_About this exercise_
Only the lines from the line containing "Select Router Setup step" through the final line of the entries should be printed, exactly as given, with the pictures left out.

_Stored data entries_
* * * * * * *

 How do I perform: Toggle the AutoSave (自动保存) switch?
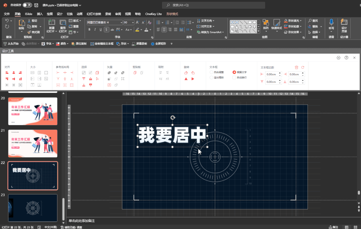point(27,5)
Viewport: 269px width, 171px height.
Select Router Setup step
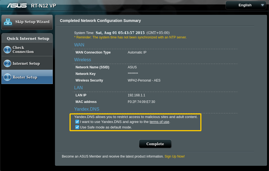pos(25,77)
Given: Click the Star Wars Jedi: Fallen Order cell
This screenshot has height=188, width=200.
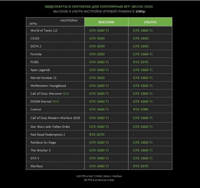Looking at the screenshot, I should [55, 127].
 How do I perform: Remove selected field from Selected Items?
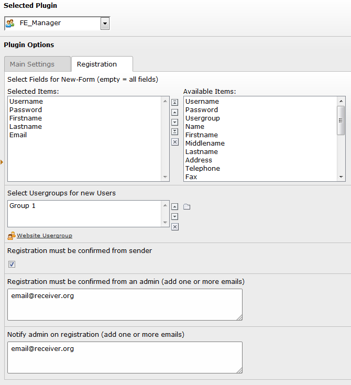[x=175, y=142]
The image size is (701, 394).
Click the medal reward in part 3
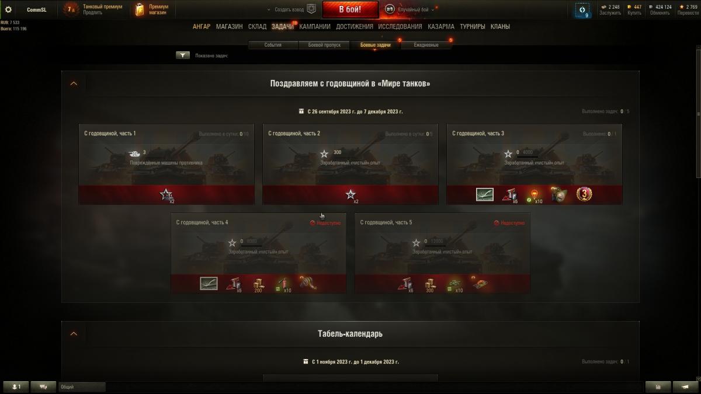584,194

* * * * * * *

_Response to this task_
Select Router Setup step
pos(25,77)
Given: Click the Star Wars Jedi: Fallen Order cell
This screenshot has height=188, width=200.
Looking at the screenshot, I should [55, 127].
 How do I perform: Remove selected field from Selected Items?
[x=175, y=142]
The image size is (701, 394).
Click the medal reward in part 3
584,194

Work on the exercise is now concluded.